For doctors who do not perform in vitro — which requires investment in sophisticated and expensive laboratories — and patients who cannot afford it, though, IUI can be an appealing option.
“It gets done by family docs in some cases, in some cases it’s done by generalist obstetrician-gynecologists who are not involved in a fertility clinic,” said Roger Pierson, an infertility expert at the University of Saskatchewan. “It’s kind of grown like Topsy.”
Most fertility experts interviewed recently said the accepted norm is to try artificial insemination up to three, or at most six, times, after which point the chances of getting the patient pregnant falls precipitously, making the treatment hard to justify medically and financially. At least one specialist, however, argues that such limits can unjustifiably curb choices for patients unable to foot the hefty bill — over $5,000 — for IVF.

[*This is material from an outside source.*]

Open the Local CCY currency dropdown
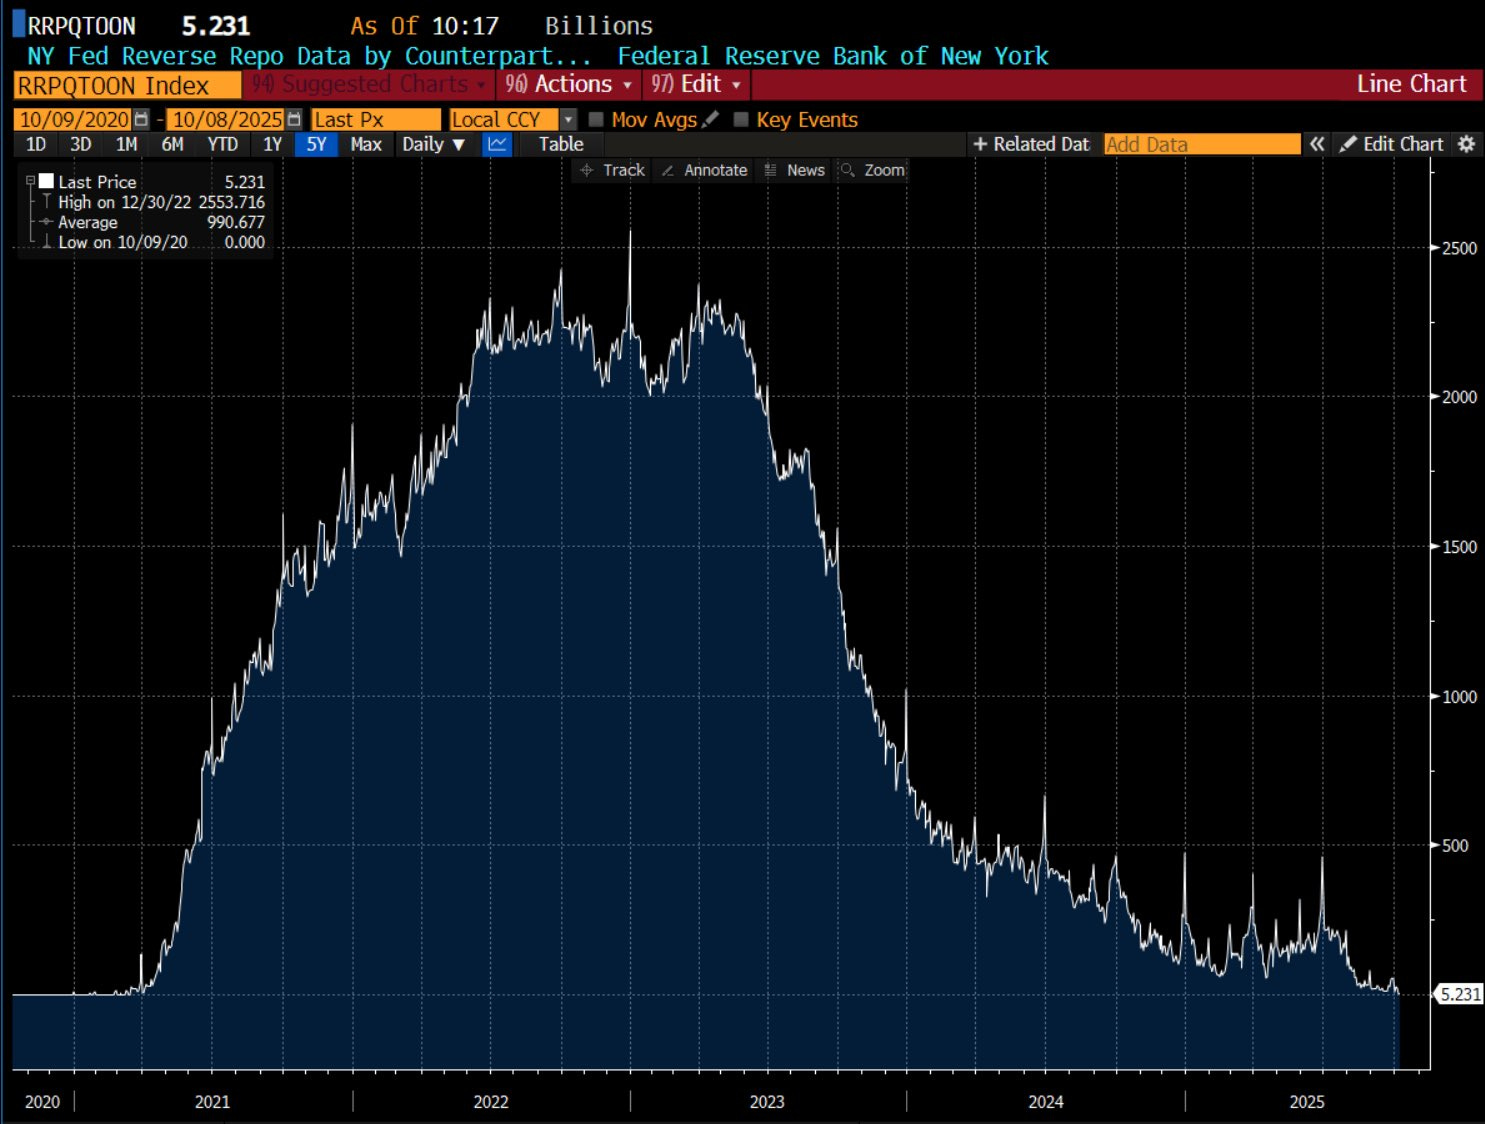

Statistics published online by Dr. Martin’s SOFT clinic in London showed that its patients received more than six IUI treatments on 3,741 occasions between 2001 and Jan. 2010. Pregnancy resulted in 7% of those cases, compared to 19% after just one procedure.
The clinic is “pretty cautious” about doing more than six IUI treatments; if governments funded in vitro fertilization, many would be moved on to that treatment, said Dr. Martin. As it stands now, though, that is sometimes not an option financially, and the 7% pregnancy rate after multiple IUI treatments is still better than the less than 1% chance of having a baby for those same infertile couples with no medical help at all, he said.

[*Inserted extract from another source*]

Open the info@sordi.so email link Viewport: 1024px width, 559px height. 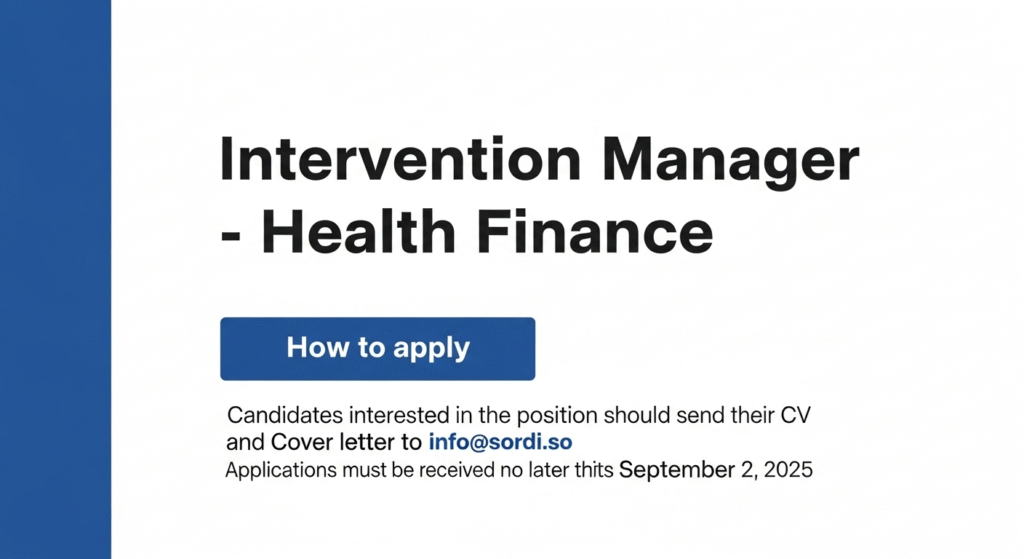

“Try to tell somebody who really desperately wants pregnancy that there’s no other option for them: ‘Just go home and don’t get pregnant,’ ” said Dr. Martin. “It’s like saying, ‘Well, your heart is bad but we don’t really want to do a heart transplant, so just go home and die.’ ”
What is more, he said, just 13 sets of triplets and 159 sets of twins have been born in over 4,000 pregnancies, using various types of treatment, at the SOFT clinic.

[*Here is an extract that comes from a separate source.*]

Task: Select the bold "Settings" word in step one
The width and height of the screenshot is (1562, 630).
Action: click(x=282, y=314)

Nevertheless, the fertility society is now developing stringent guidelines for IUI — as well as other, higher-profile treatments — that it hopes will be adopted by the provinces as regulations, said Dr. Laskin.
Ms. Aitken and her husband sought fertility treatment because of her ovulation difficulties and his reduced sperm count. She underwent 10 “cycles” of IUI before giving birth finally in October 2003. She went back again, had three more full cycles and one cancelled one where she just got the drugs, and then another baby. In trying to have a third child, she submitted to a further 11 IUI and three IVF treatments. By this time, however, the use of potent drugs to boost ovulation — and produce more eggs — for each insemination had taken a serious toll, she and some experts maintain. An ultrasound showed she had several large ovarian cysts, while her levels of the hormone estradiol were sky-high, according to a surgical report, potentially raising the risk of stroke.
The report says emergency surgery found the adnexa — ovaries, fallopian tubes and surrounding tissue — were bleeding, very large and “grossly abnormal,” prompting surgeons to remove Ms. Aitken’s ovaries. Reports by pathologists at two London-area hospitals blamed the harm on ovulation drugs. Dr. Martin has since said he advised her often against undergoing repeated, back-to-back treatments, although he still does not believe the surgery was necessary or that the drugs harmed his patient’s ovaries.
Ms. Aitken maintains the physician only once ever suggested she take a break between procedures, while insisting the treatments posed little health risk, reassurances she admits she was willing to accept in her deep wish to build a family.
“Emotionally, financially, socially, physically and mentally, you are so vulnerable,” she said. “Whatever hope the doctor provides to you, you just cling on to that and pray that you get pregnant.”